● **TASK**
Between the line containing "Viewport: 608px width, 370px height." and the line containing "Task: Click the Pidgin label text" lies a run of lines; give that run again exactly, with both of those lines, and nothing else from the entries below.

[Recorded data]
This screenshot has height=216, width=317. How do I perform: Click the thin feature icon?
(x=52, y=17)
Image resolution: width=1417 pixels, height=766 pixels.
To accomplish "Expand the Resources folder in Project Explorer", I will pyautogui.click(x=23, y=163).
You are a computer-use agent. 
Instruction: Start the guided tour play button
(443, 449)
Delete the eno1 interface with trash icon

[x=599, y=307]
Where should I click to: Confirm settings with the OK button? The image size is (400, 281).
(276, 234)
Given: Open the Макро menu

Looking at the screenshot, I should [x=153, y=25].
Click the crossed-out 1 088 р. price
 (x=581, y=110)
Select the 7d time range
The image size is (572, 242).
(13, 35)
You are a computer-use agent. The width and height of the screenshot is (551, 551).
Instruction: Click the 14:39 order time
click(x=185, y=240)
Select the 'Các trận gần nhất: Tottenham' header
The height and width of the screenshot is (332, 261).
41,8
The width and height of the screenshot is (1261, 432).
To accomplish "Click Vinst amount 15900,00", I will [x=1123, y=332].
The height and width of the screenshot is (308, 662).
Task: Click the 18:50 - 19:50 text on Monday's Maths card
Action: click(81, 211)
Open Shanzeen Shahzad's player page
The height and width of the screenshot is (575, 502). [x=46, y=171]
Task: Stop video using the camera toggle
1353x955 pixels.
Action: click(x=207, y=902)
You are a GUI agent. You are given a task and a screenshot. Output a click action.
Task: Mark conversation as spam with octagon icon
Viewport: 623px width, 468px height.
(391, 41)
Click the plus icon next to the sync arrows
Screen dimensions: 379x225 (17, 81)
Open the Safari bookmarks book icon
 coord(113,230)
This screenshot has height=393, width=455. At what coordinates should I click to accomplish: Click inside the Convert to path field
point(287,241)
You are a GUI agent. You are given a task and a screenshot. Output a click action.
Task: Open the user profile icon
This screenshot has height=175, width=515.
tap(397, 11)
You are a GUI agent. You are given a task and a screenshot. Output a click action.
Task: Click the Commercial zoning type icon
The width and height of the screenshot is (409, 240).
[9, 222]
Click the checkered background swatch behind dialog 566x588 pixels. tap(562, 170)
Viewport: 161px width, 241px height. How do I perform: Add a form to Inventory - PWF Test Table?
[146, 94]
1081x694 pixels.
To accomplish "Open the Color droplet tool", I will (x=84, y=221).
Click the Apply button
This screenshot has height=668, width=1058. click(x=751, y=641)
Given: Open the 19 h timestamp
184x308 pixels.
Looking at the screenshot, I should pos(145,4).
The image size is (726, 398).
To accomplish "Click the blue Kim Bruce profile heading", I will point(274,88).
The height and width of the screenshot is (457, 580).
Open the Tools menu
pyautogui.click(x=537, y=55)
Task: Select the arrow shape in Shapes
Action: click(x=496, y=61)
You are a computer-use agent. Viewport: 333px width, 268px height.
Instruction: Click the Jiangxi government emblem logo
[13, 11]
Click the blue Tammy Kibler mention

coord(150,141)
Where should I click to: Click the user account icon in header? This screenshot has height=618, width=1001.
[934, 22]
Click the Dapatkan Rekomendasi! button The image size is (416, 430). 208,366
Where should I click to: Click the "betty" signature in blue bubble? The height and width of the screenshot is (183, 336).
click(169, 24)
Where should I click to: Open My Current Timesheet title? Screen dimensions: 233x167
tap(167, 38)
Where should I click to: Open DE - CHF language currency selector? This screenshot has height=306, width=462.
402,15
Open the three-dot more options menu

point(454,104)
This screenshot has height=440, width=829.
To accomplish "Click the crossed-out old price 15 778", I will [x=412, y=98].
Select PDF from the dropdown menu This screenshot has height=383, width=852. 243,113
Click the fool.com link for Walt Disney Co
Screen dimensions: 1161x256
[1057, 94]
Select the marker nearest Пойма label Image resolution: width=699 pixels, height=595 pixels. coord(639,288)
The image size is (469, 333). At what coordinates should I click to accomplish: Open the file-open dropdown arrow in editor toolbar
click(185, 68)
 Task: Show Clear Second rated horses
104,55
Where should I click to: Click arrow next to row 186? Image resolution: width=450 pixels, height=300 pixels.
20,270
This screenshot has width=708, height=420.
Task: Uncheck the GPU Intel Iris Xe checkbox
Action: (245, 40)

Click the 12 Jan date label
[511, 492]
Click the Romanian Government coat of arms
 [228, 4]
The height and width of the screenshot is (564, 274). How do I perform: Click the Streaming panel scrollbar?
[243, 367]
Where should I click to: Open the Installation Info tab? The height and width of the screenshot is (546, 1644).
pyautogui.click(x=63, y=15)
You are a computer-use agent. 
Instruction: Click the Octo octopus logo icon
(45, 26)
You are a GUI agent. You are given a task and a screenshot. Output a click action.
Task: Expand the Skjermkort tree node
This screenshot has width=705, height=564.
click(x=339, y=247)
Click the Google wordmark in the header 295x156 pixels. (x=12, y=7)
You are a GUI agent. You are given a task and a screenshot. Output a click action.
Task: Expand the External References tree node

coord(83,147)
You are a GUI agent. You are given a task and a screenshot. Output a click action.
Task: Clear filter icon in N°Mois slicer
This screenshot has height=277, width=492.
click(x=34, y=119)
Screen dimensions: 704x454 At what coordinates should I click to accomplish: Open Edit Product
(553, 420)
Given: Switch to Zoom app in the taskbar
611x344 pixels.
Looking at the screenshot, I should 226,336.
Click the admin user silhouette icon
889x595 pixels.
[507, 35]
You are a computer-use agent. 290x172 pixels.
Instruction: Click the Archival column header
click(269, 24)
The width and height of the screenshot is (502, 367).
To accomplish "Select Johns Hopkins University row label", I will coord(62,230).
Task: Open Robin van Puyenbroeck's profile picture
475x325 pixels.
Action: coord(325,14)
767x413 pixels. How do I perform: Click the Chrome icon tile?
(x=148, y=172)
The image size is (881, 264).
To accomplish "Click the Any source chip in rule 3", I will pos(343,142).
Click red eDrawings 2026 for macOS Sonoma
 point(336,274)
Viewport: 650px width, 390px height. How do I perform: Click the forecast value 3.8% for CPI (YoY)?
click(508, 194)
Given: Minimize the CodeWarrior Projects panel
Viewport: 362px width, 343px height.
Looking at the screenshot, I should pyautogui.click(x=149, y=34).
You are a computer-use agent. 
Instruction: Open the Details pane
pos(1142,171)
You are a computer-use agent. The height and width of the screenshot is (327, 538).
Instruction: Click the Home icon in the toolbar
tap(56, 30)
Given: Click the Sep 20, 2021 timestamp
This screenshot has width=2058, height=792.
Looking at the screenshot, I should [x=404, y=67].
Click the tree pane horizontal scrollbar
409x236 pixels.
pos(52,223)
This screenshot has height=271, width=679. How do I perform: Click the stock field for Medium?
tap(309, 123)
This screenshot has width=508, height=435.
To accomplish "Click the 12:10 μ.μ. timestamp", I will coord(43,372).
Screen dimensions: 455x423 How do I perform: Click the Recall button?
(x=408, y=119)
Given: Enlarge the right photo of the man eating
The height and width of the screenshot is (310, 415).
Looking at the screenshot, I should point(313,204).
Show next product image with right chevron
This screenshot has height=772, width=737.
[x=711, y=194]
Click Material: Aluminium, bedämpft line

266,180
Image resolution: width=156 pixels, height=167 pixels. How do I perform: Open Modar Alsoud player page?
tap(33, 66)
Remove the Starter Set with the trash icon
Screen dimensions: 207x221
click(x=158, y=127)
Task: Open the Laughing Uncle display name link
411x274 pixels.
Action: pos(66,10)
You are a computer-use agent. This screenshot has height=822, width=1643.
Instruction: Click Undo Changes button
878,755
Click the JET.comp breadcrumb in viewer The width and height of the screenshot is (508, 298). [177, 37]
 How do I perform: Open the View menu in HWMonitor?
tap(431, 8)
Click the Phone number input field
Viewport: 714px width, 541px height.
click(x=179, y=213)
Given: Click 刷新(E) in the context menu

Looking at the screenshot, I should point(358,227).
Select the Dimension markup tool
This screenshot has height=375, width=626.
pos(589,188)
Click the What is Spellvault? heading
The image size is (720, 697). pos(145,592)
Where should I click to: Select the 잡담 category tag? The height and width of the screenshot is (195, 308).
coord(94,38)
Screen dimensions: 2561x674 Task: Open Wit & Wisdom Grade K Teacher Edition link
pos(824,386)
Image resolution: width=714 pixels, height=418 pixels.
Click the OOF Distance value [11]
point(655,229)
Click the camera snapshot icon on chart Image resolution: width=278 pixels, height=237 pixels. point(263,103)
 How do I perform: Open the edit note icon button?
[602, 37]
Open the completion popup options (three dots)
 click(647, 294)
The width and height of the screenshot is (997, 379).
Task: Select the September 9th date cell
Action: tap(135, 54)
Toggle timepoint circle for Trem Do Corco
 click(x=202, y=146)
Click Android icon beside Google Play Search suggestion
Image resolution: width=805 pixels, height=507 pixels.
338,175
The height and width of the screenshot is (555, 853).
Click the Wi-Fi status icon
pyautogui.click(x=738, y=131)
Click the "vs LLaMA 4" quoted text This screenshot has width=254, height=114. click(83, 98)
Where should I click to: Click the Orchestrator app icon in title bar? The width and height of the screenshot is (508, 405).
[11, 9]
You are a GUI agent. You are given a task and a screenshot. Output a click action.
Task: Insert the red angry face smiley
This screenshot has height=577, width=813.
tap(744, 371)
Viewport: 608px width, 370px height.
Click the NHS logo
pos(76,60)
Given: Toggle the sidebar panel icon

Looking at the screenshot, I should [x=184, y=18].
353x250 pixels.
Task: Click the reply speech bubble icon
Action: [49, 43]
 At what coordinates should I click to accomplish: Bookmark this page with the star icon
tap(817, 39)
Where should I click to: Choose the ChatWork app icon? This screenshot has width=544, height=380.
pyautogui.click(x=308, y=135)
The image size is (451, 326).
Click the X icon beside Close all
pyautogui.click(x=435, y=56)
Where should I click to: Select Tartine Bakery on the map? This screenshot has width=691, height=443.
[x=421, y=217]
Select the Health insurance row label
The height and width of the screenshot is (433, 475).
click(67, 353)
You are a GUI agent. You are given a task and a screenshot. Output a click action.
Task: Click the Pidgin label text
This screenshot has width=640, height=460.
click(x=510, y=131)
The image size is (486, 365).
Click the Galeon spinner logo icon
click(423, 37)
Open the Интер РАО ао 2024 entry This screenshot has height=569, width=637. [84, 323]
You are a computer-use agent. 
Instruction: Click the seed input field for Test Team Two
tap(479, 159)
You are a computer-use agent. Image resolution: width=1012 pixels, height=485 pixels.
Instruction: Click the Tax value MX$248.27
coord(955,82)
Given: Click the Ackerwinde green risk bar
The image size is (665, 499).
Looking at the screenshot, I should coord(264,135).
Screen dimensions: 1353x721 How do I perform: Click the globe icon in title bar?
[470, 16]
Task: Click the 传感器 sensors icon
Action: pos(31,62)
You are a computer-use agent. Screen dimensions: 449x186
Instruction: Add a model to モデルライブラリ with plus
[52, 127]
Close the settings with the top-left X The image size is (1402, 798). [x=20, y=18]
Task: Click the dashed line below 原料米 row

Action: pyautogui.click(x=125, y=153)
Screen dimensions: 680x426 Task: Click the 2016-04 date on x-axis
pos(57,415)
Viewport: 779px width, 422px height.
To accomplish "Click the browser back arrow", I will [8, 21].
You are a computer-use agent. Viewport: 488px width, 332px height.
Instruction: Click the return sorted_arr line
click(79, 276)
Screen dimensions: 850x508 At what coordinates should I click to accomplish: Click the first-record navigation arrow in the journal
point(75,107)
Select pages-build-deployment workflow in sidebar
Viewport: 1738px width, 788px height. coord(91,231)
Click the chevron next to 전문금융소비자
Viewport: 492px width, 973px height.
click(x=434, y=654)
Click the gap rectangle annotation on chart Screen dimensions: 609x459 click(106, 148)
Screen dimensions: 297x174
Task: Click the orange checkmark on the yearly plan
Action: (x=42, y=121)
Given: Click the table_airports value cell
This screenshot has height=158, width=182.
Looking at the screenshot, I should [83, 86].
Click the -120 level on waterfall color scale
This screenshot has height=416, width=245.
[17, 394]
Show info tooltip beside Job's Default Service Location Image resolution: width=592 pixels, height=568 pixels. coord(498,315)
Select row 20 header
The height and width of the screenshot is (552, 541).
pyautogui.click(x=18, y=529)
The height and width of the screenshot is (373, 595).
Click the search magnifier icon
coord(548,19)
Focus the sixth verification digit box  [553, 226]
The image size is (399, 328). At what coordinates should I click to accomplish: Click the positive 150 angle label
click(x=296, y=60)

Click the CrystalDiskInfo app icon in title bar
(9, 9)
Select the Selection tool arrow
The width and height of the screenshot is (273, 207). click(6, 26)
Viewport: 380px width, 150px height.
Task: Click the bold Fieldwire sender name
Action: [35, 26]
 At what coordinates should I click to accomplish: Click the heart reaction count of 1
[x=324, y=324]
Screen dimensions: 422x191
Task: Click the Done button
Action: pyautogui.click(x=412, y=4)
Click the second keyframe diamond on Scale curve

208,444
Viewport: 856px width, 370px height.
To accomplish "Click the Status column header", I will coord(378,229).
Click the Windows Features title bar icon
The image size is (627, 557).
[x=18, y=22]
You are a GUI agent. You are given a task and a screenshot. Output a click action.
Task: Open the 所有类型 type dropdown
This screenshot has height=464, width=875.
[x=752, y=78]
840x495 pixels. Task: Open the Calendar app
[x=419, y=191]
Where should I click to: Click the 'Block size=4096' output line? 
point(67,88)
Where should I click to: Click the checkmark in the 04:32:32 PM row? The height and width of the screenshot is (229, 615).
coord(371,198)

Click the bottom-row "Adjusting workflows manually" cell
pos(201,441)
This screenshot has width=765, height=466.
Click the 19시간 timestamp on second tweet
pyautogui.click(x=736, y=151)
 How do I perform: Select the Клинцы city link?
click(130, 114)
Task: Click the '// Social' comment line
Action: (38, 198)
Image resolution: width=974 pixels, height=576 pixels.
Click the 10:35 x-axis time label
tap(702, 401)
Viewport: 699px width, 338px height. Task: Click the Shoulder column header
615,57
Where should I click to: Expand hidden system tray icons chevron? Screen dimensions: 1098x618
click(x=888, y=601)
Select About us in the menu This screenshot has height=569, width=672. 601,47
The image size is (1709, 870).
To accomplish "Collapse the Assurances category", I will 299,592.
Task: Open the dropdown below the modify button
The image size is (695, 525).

● **PROBLEM SOLUTION**
Viewport: 608px width, 370px height.
Click the NHS logo
pos(76,60)
Given: Toggle the sidebar panel icon

Looking at the screenshot, I should [x=184, y=18].
353x250 pixels.
Task: Click the reply speech bubble icon
Action: [49, 43]
 At what coordinates should I click to accomplish: Bookmark this page with the star icon
tap(817, 39)
Where should I click to: Choose the ChatWork app icon? This screenshot has width=544, height=380.
pyautogui.click(x=308, y=135)
The image size is (451, 326).
Click the X icon beside Close all
pyautogui.click(x=435, y=56)
Where should I click to: Select Tartine Bakery on the map? This screenshot has width=691, height=443.
[x=421, y=217]
Select the Health insurance row label
The height and width of the screenshot is (433, 475).
click(67, 353)
You are a GUI agent. You are given a task and a screenshot. Output a click action.
Task: Click the Pidgin label text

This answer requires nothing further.